Pero también hubo muchos pensadores, estoy pensando en el rector de la universidad Diego Portales de Chile, Carlos Peña, filósofo y abogado, que mantuvo, en su blog de diario El Mercurio, de Santiago, que no deberían esperarse mayores cambios y que las sociedades seguirían iguales. Peña recorría las grandes pestes que habían asolado al mundo occidental en el pasado que tampoco habían producido transformaciones en la conducta de los ciudadanos.

En nuestro caso, la pandemia mostró que las más graves lacras que han asolado el país se exacerban pese a la vecindad de la muerte y del dolor humano. Son escalofriantes las denuncias de negociados aumentando el precio de implementos, medicinas e incluso fundas mortuorias. Realmente macabro. Nada nuevo pero igualmente detestable.

El problema no es solo de los individuos o grupos que cometen estas fechorías sino de la sociedad que pasivamente las tolera.

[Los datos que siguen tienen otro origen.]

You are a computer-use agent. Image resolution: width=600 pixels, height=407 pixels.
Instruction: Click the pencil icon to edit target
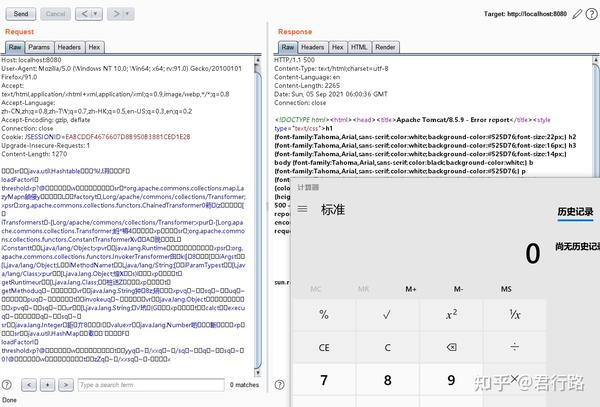pos(577,15)
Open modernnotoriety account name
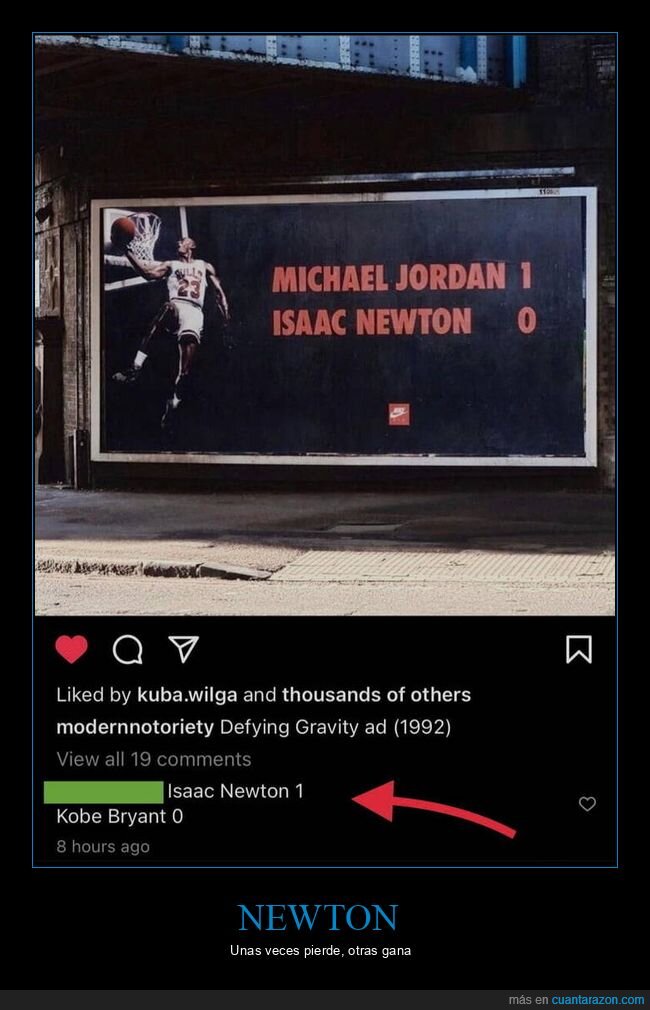This screenshot has width=650, height=1010. (x=135, y=727)
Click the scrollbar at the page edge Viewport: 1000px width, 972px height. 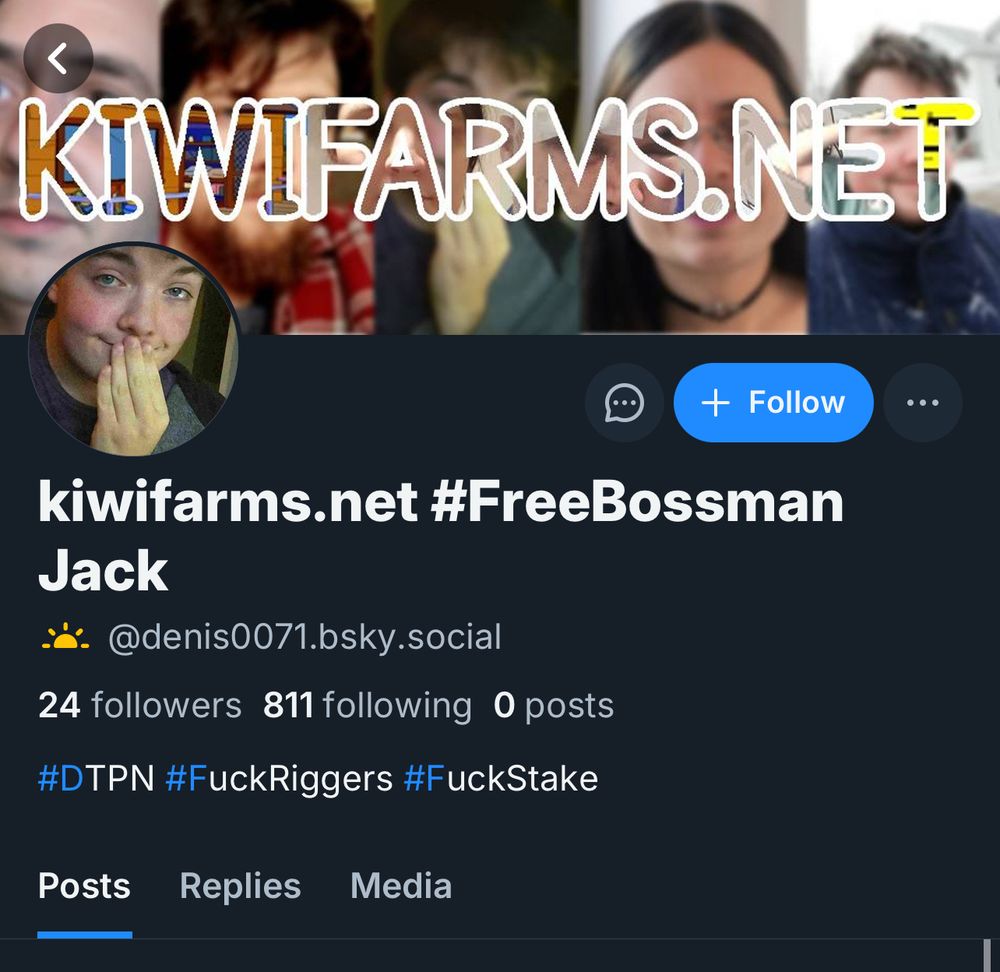(987, 955)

Este dinero que manejan las instituciones de salud del Estado no es de estas ni del gobierno. Proviene directa o indirectamente de todos nosotros.

Los millones del petróleo que se han despilfarrado en negociados, obras mentirosas, debieran ser para el sistema de salud, la educación, la seguridad de los ecuatorianos. Con su saqueo, expectativas de vida se reducen y el destino de muchos jóvenes se vuelve aciago. Hasta ahora, los estragos de la pandemia no han hecho sino confirmar, por desgracia, que lo peor de nosotros es invulnerable a la pandemia.